▶ **WHAT TO WORK ON**
Nothing but the lines holding the string "computer" should appear in the answer. Copy them from the entries.
BEGIN DATA UNDER STUDY
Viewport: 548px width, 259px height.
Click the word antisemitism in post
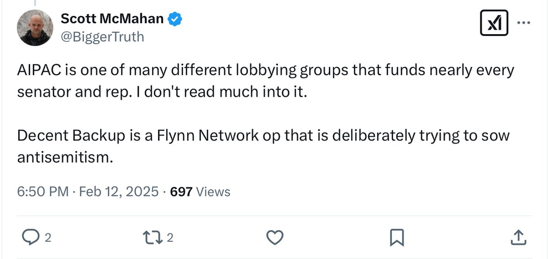pyautogui.click(x=64, y=157)
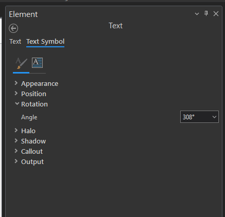Collapse the Rotation section
Screen dimensions: 225x217
click(x=17, y=103)
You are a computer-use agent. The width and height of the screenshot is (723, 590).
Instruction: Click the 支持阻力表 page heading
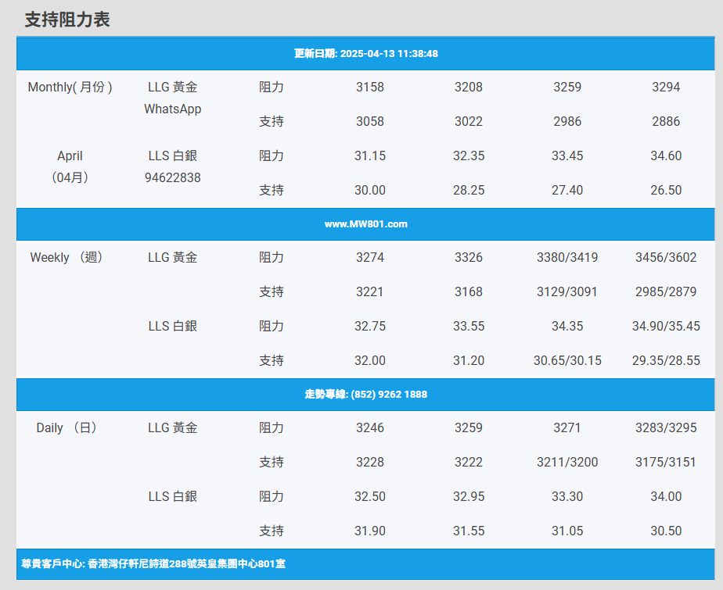67,20
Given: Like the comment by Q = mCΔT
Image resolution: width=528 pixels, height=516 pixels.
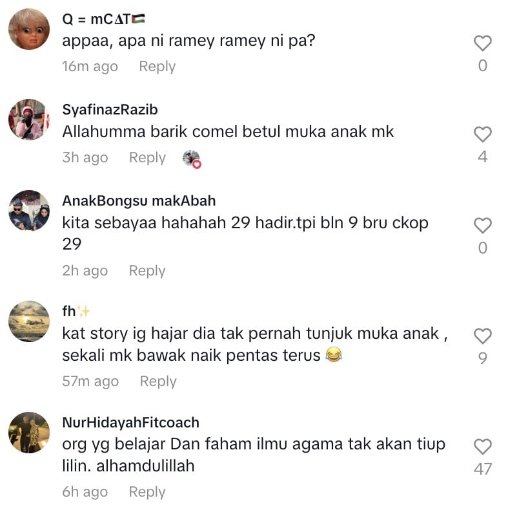Looking at the screenshot, I should coord(483,43).
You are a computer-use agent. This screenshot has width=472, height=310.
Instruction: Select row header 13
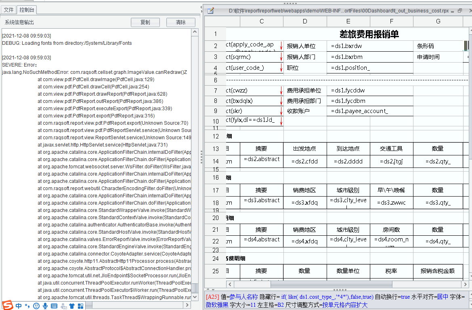point(215,149)
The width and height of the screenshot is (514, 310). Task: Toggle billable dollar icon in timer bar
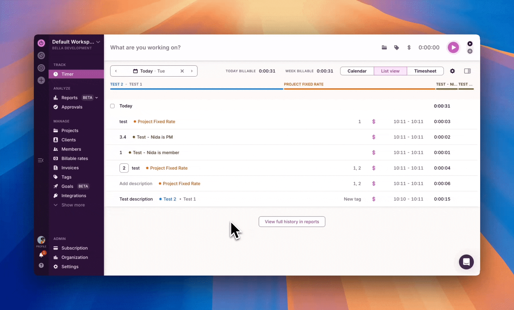pos(409,48)

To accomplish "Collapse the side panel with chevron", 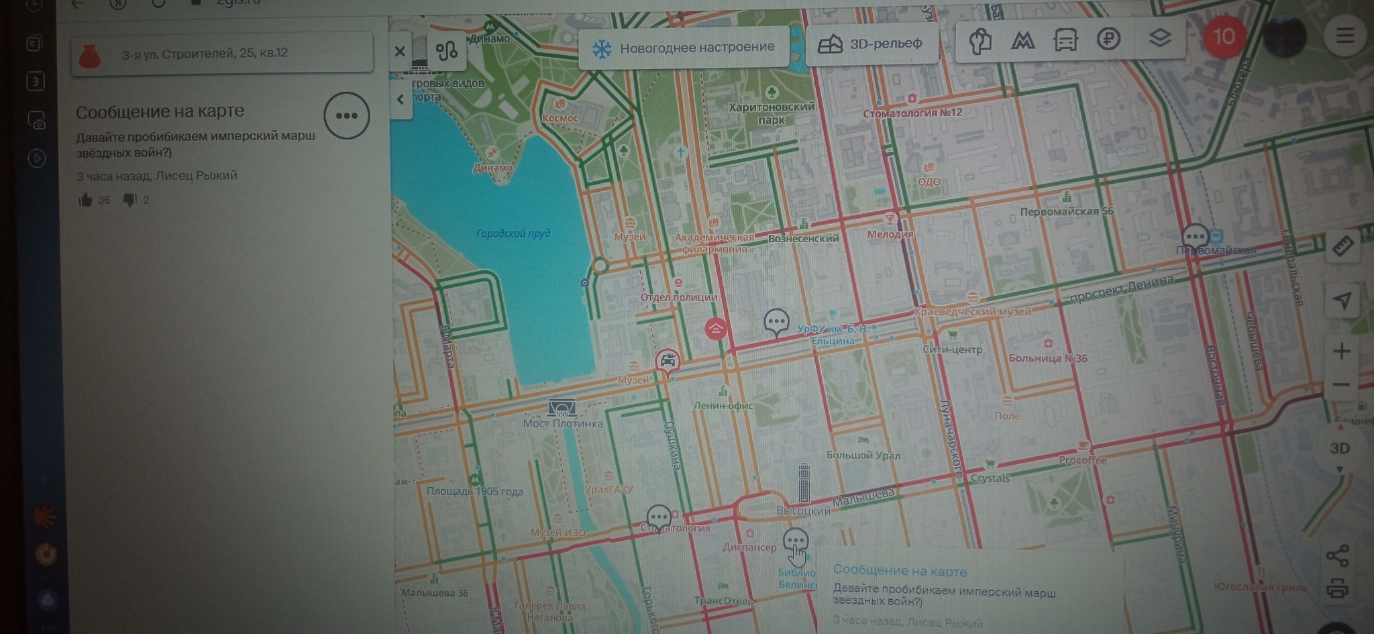I will (401, 100).
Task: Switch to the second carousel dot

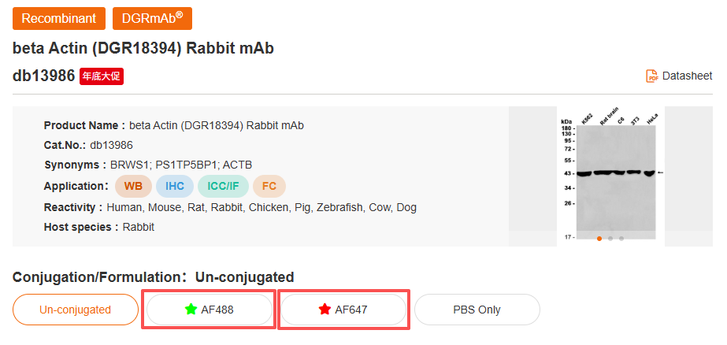Action: tap(610, 238)
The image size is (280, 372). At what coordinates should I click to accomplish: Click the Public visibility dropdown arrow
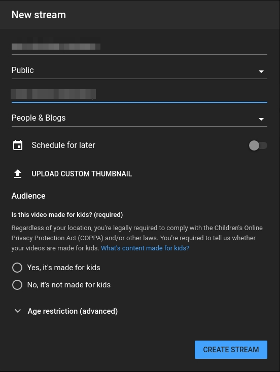pyautogui.click(x=261, y=71)
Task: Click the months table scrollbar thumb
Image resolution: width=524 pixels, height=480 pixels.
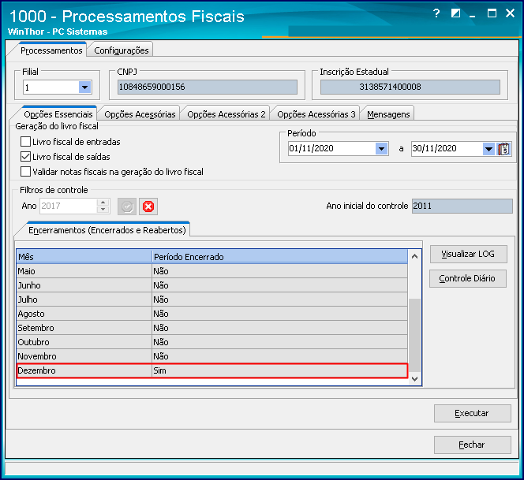Action: point(415,335)
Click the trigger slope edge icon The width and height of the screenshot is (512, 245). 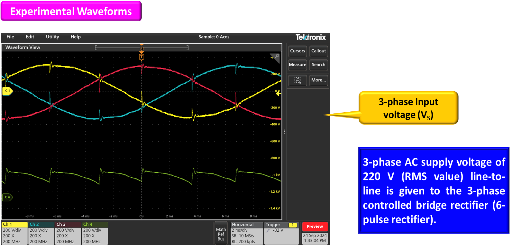click(x=268, y=231)
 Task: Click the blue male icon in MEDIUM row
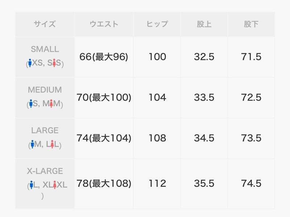[x=31, y=103]
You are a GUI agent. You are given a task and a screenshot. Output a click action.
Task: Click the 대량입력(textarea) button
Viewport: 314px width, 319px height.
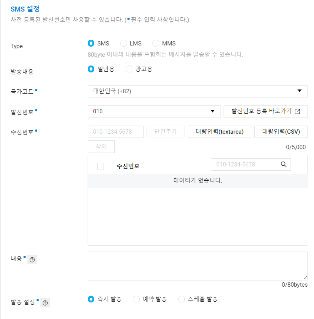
END DATA UNDER STUDY
▶ **EXERCISE OUTPUT**
You are a computer-use agent. The width and height of the screenshot is (723, 590).
You are a computer-use agent. This screenshot has width=472, height=310.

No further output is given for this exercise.